# [Description of the task]
Please convert these items into a JSON list of strings, one string per line, leaving out blank lines.

# [Input for this task]
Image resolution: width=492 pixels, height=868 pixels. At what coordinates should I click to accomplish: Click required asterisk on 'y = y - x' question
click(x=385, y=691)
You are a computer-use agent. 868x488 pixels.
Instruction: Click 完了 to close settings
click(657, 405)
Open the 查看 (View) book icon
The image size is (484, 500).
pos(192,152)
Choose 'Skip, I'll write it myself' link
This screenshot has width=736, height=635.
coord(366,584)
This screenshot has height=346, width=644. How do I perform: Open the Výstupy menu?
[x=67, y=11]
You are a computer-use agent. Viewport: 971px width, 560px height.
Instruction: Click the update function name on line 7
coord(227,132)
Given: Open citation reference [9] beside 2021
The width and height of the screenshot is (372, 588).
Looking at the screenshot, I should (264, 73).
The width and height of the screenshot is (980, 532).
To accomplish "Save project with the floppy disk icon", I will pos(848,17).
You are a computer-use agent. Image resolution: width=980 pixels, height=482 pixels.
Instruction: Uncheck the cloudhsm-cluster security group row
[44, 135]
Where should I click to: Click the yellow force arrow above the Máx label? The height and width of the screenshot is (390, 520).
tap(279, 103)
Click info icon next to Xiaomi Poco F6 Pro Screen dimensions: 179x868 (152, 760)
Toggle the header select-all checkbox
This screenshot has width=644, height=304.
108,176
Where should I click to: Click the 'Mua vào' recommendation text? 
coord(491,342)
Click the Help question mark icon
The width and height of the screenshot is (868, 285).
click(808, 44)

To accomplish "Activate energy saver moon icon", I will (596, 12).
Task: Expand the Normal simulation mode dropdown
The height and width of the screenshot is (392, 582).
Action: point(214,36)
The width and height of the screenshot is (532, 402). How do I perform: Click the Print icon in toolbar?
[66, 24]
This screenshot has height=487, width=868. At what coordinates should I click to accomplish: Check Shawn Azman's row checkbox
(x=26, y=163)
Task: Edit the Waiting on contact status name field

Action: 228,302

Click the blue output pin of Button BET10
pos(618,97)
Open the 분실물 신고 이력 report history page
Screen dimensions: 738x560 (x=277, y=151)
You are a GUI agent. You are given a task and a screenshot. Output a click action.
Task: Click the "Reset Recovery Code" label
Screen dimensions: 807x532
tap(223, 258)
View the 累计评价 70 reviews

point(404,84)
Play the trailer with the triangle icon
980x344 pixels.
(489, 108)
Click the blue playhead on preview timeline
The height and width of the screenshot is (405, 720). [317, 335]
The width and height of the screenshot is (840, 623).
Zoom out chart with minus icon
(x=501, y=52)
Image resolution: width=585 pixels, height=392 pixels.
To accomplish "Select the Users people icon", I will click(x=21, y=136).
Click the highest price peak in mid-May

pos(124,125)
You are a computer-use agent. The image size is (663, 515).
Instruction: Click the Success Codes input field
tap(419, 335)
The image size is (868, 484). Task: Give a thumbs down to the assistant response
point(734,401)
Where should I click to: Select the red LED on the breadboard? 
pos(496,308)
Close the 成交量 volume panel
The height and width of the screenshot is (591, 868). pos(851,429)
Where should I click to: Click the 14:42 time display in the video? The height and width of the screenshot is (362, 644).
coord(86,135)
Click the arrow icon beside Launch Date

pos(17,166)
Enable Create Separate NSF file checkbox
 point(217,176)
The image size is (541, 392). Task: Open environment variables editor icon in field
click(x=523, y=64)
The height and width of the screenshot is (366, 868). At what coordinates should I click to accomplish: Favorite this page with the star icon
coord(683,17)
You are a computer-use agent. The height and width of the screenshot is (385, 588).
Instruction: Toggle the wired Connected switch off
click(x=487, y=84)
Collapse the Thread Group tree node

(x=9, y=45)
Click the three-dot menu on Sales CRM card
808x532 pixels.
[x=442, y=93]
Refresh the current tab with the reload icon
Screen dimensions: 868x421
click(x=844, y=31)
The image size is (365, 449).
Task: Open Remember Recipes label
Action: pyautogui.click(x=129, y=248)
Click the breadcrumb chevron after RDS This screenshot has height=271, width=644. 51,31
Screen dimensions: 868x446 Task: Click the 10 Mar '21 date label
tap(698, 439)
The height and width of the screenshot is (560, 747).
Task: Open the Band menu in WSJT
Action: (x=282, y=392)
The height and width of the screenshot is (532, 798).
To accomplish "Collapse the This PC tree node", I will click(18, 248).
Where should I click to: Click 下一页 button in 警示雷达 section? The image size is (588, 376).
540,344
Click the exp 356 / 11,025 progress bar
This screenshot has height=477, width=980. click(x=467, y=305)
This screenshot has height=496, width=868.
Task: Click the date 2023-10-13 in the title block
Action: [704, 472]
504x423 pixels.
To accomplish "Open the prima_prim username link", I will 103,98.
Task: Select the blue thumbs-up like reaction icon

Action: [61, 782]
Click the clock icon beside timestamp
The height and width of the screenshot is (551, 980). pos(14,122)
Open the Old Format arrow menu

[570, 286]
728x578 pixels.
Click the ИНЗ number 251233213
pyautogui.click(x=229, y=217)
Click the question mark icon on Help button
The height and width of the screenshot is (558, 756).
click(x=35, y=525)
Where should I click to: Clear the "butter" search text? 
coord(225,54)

# [Task solution]
[
  "Image resolution: width=492 pixels, height=868 pixels. At what coordinates should I click to accomplish: Click required asterisk on 'y = y - x' question",
  "click(x=385, y=691)",
  "You are a computer-use agent. 868x488 pixels.",
  "Instruction: Click 完了 to close settings",
  "click(657, 405)",
  "Open the 查看 (View) book icon",
  "The image size is (484, 500).",
  "pos(192,152)",
  "Choose 'Skip, I'll write it myself' link",
  "This screenshot has width=736, height=635.",
  "coord(366,584)",
  "This screenshot has height=346, width=644. How do I perform: Open the Výstupy menu?",
  "[x=67, y=11]",
  "You are a computer-use agent. Viewport: 971px width, 560px height.",
  "Instruction: Click the update function name on line 7",
  "coord(227,132)",
  "Given: Open citation reference [9] beside 2021",
  "The width and height of the screenshot is (372, 588).",
  "Looking at the screenshot, I should (264, 73).",
  "The width and height of the screenshot is (980, 532).",
  "To accomplish \"Save project with the floppy disk icon\", I will pos(848,17).",
  "You are a computer-use agent. Image resolution: width=980 pixels, height=482 pixels.",
  "Instruction: Uncheck the cloudhsm-cluster security group row",
  "[44, 135]",
  "Where should I click to: Click the yellow force arrow above the Máx label? The height and width of the screenshot is (390, 520).",
  "tap(279, 103)",
  "Click info icon next to Xiaomi Poco F6 Pro Screen dimensions: 179x868 (152, 760)",
  "Toggle the header select-all checkbox",
  "This screenshot has width=644, height=304.",
  "108,176",
  "Where should I click to: Click the 'Mua vào' recommendation text? ",
  "coord(491,342)",
  "Click the Help question mark icon",
  "The width and height of the screenshot is (868, 285).",
  "click(808, 44)",
  "To accomplish \"Activate energy saver moon icon\", I will (596, 12).",
  "Task: Expand the Normal simulation mode dropdown",
  "The height and width of the screenshot is (392, 582).",
  "Action: point(214,36)",
  "The width and height of the screenshot is (532, 402). How do I perform: Click the Print icon in toolbar?",
  "[66, 24]",
  "This screenshot has height=487, width=868. At what coordinates should I click to accomplish: Check Shawn Azman's row checkbox",
  "(x=26, y=163)",
  "Task: Edit the Waiting on contact status name field",
  "Action: 228,302",
  "Click the blue output pin of Button BET10",
  "pos(618,97)",
  "Open the 분실물 신고 이력 report history page",
  "Screen dimensions: 738x560 (x=277, y=151)",
  "You are a GUI agent. You are given a task and a screenshot. Output a click action.",
  "Task: Click the \"Reset Recovery Code\" label",
  "Screen dimensions: 807x532",
  "tap(223, 258)",
  "View the 累计评价 70 reviews",
  "point(404,84)",
  "Play the trailer with the triangle icon",
  "980x344 pixels.",
  "(489, 108)",
  "Click the blue playhead on preview timeline",
  "The height and width of the screenshot is (405, 720). [317, 335]",
  "The width and height of the screenshot is (840, 623).",
  "Zoom out chart with minus icon",
  "(x=501, y=52)",
  "Image resolution: width=585 pixels, height=392 pixels.",
  "To accomplish \"Select the Users people icon\", I will click(x=21, y=136).",
  "Click the highest price peak in mid-May",
  "pos(124,125)",
  "You are a computer-use agent. The image size is (663, 515).",
  "Instruction: Click the Success Codes input field",
  "tap(419, 335)",
  "The image size is (868, 484). Task: Give a thumbs down to the assistant response",
  "point(734,401)",
  "Where should I click to: Select the red LED on the breadboard? ",
  "pos(496,308)",
  "Close the 成交量 volume panel",
  "The height and width of the screenshot is (591, 868). pos(851,429)",
  "Where should I click to: Click the 14:42 time display in the video? The height and width of the screenshot is (362, 644).",
  "coord(86,135)",
  "Click the arrow icon beside Launch Date",
  "pos(17,166)",
  "Enable Create Separate NSF file checkbox",
  " point(217,176)",
  "The image size is (541, 392). Task: Open environment variables editor icon in field",
  "click(x=523, y=64)",
  "The height and width of the screenshot is (366, 868). At what coordinates should I click to accomplish: Favorite this page with the star icon",
  "coord(683,17)",
  "You are a computer-use agent. The height and width of the screenshot is (385, 588).",
  "Instruction: Toggle the wired Connected switch off",
  "click(x=487, y=84)",
  "Collapse the Thread Group tree node",
  "(x=9, y=45)",
  "Click the three-dot menu on Sales CRM card",
  "808x532 pixels.",
  "[x=442, y=93]",
  "Refresh the current tab with the reload icon",
  "Screen dimensions: 868x421",
  "click(x=844, y=31)",
  "The image size is (365, 449).",
  "Task: Open Remember Recipes label",
  "Action: pyautogui.click(x=129, y=248)",
  "Click the breadcrumb chevron after RDS This screenshot has height=271, width=644. 51,31",
  "Screen dimensions: 868x446 Task: Click the 10 Mar '21 date label",
  "tap(698, 439)",
  "The height and width of the screenshot is (560, 747).",
  "Task: Open the Band menu in WSJT",
  "Action: (x=282, y=392)",
  "The height and width of the screenshot is (532, 798).",
  "To accomplish \"Collapse the This PC tree node\", I will click(18, 248).",
  "Where should I click to: Click 下一页 button in 警示雷达 section? The image size is (588, 376).",
  "540,344",
  "Click the exp 356 / 11,025 progress bar",
  "This screenshot has height=477, width=980. click(x=467, y=305)",
  "This screenshot has height=496, width=868.",
  "Task: Click the date 2023-10-13 in the title block",
  "Action: [704, 472]",
  "504x423 pixels.",
  "To accomplish \"Open the prima_prim username link\", I will 103,98.",
  "Task: Select the blue thumbs-up like reaction icon",
  "Action: [61, 782]",
  "Click the clock icon beside timestamp",
  "The height and width of the screenshot is (551, 980). pos(14,122)",
  "Open the Old Format arrow menu",
  "[570, 286]",
  "728x578 pixels.",
  "Click the ИНЗ number 251233213",
  "pyautogui.click(x=229, y=217)",
  "Click the question mark icon on Help button",
  "The height and width of the screenshot is (558, 756).",
  "click(x=35, y=525)",
  "Where should I click to: Clear the \"butter\" search text? ",
  "coord(225,54)"
]